Todos os dias Aldálio Ferreira da Silva se levanta às 4h. Morador temporário de uma vila de trabalhadores na cidade de Dois Córregos, esse pernambucano de 47 anos prepara diariamente a marmita de carne com arroz para o filho, Samuel, de 18 anos, levar para a lavoura de cana. Quando melhorar da pneumonia que trouxe de sua terra natal, Bom Conselho (PE), também pretende seguir para a lavoura. Basta chegar o mês de março para Aldálio perfazer anualmente o trajeto entre Bom Conselho e Dois Córregos. Embora esteja impedido de pegar no facão por recomendação médica, ele sabe que não vai demorar muito para voltar à lavoura.

No canavial, Samuel diz ganhar até R$ 800 por mês, “que já vêm descontados”. Para isso, precisa cumprir um expediente que começa às 7h da manhã e termina por volta das 16h. Segundo a Federação dos Empregados Rurais Assalariados do Estado de São Paulo (Feraesp, vinculada à CUT-SP), no ano passado cinco trabalhadores morreram por problemas decorrentes do esforço excessivo.

O procurador do Ministério Público do Trabalho da 15 Região (Bauru), José Fernando Maturana, resume a trajetória desses lavradores.
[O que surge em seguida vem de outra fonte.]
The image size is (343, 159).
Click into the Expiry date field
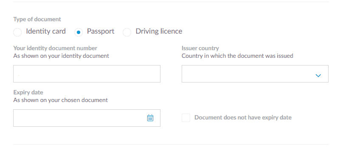[87, 118]
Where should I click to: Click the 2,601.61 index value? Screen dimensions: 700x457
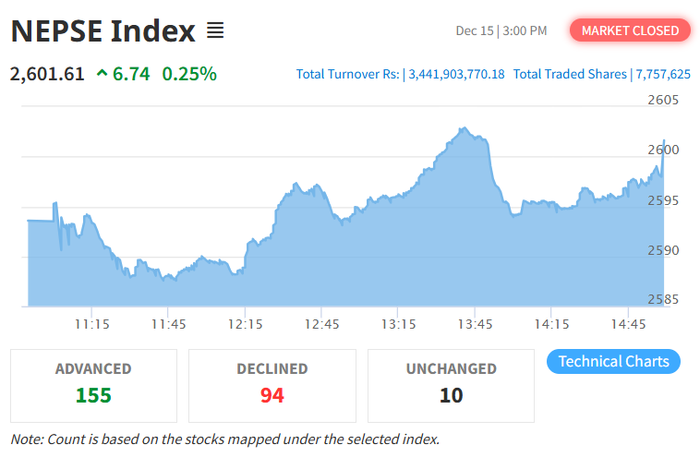click(47, 73)

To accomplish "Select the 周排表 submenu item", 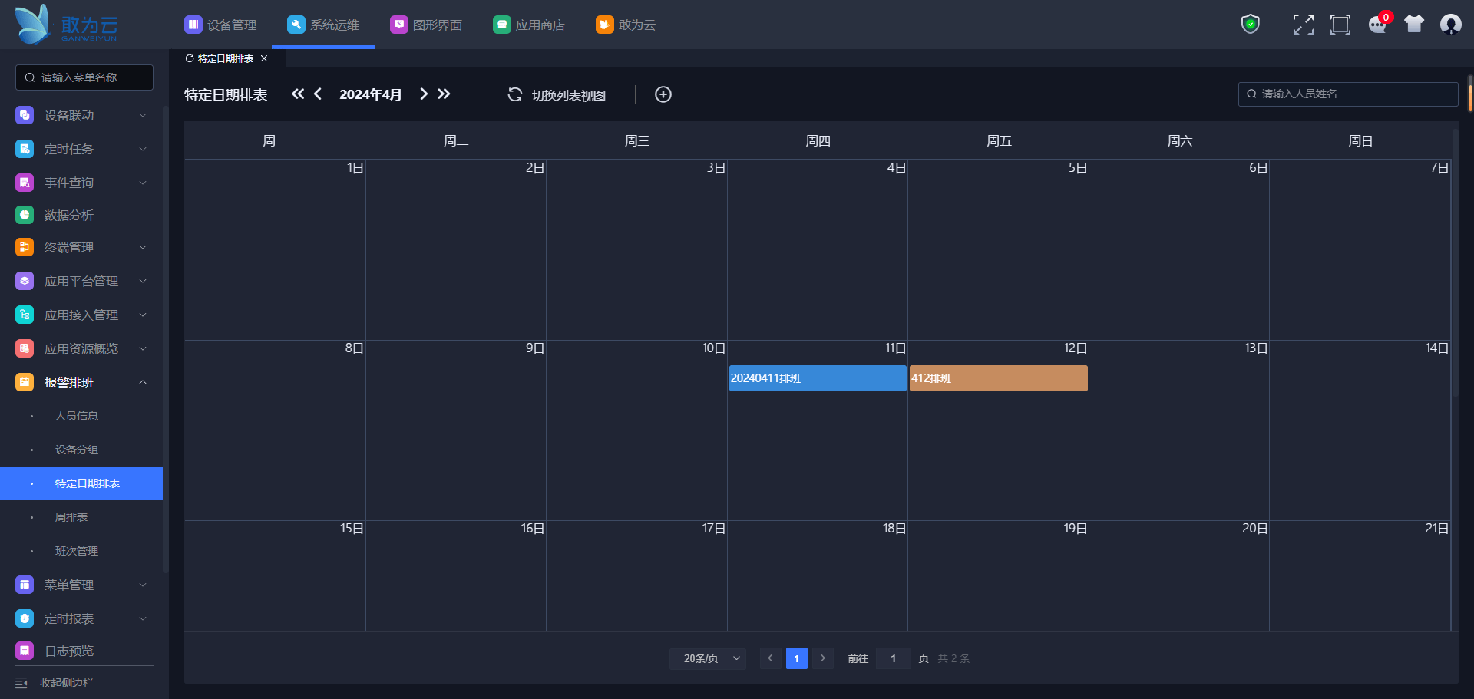I will pos(71,517).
Em geral são aliciados ainda em suas terras de origem por um profissional conhecido como “gato”. A serviço de empreiteiras, são escalados para recrutar o contingente de bóias-frias que vão colher a cana em fazendas arrendadas para as usinas de álcool. Ponta mais frágil da cadeia, esses trabalhadores são submetidos a condições precárias de convívio social e de trabalho.

Além de sujeitos ao esforço repetitivo das lavouras, em jornadas que podem durar 12 horas por dia, são acomodados, em grupos de até 20 pessoas, em cubículos com condições de abrigo para apenas dois. O resultado são casos recorrentes de violência.
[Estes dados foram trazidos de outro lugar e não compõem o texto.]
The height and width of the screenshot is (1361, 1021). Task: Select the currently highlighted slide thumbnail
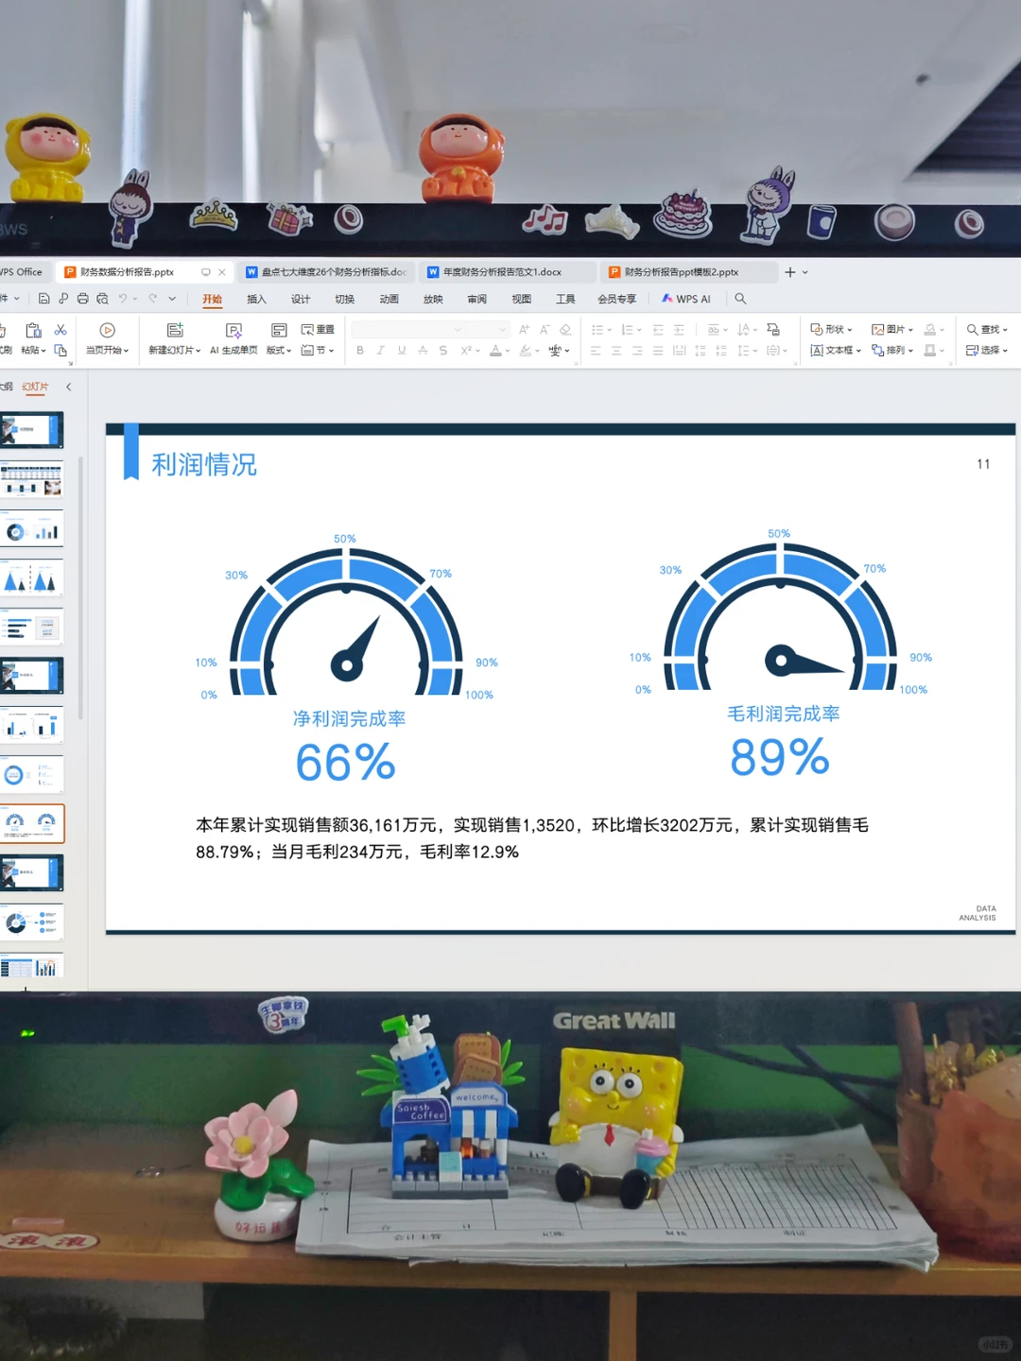click(33, 822)
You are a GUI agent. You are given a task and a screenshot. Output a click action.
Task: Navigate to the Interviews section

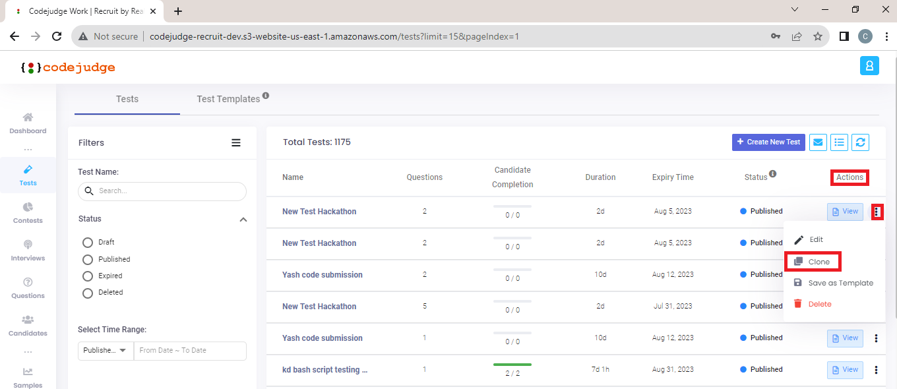tap(27, 251)
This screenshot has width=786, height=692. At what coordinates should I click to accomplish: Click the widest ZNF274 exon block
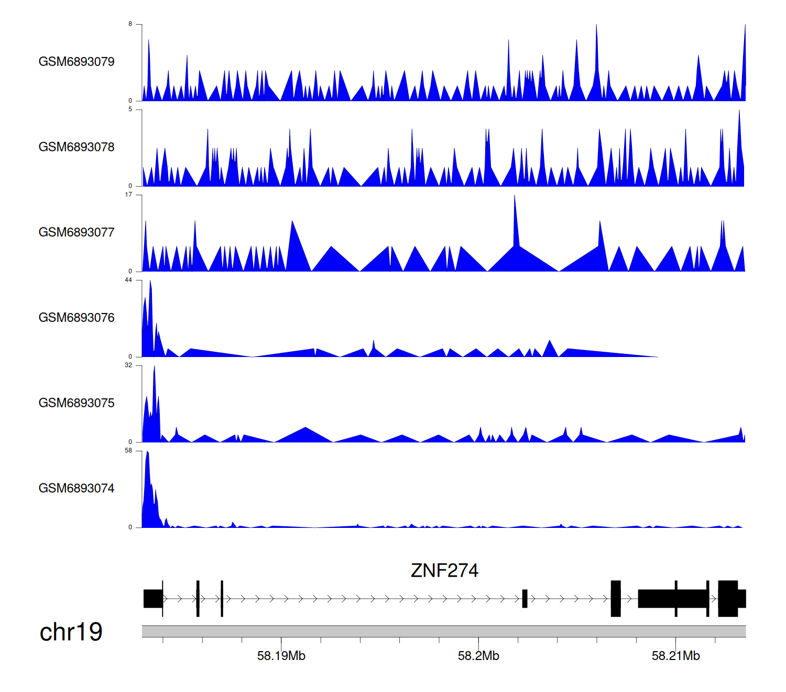(x=673, y=599)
Segundo o promotor, não são raras as situações em que os bóias-frias já chegam às lavouras com dívidas a honrar com os “gatos”. Endividados, não têm como escapar da escravidão. “O pior é que muitos desses bóias-frias já chegam à cidade com problemas de saúde”, afirma a superintendente da Santa Casa da Misericórdia de Dois Córregos, Mara Haddad Scapim.

“O problema é que a expansão prevista para os próximos anos, pela indústria do açúcar e do álcool, demandará uma quantidade cada vez maior de trabalhadores para os canaviais. Para os próximos anos, está prevista a contratação de um contingente que a região é incapaz de suprir sozinha”, afirma Eduardo Porfírio, o Polaco, presidente do Sindicato dos Empregados Rurais Assalariados do município de Mineiros do Tietê, que é afiliado à Feraesp.

Mara recorre aos números do serviço médico para demonstrar o impacto da migração sobre as contas públicas locais: entre abril e novembro, o período da safra, o total de atendimentos na instituição aumenta em 25%, a mesma proporção do impacto sobre o orçamento da Santa Casa. O chefe de gabinete da prefeitura de Dois Córregos, Fausi Mattar, estima que, de dezembro a março, a Diretoria de Assistência Social trabalhe com um orçamento mensal de R$ 25 mil a R$ 30 mil. No período da safra, vai a R$ 40 mil mensais. No último censo (2000), o IBGE contabilizou 22 mil habitantes em Dois Córregos, hoje estima-se 25 mil. Com a migração, pula para 30 mil habitantes.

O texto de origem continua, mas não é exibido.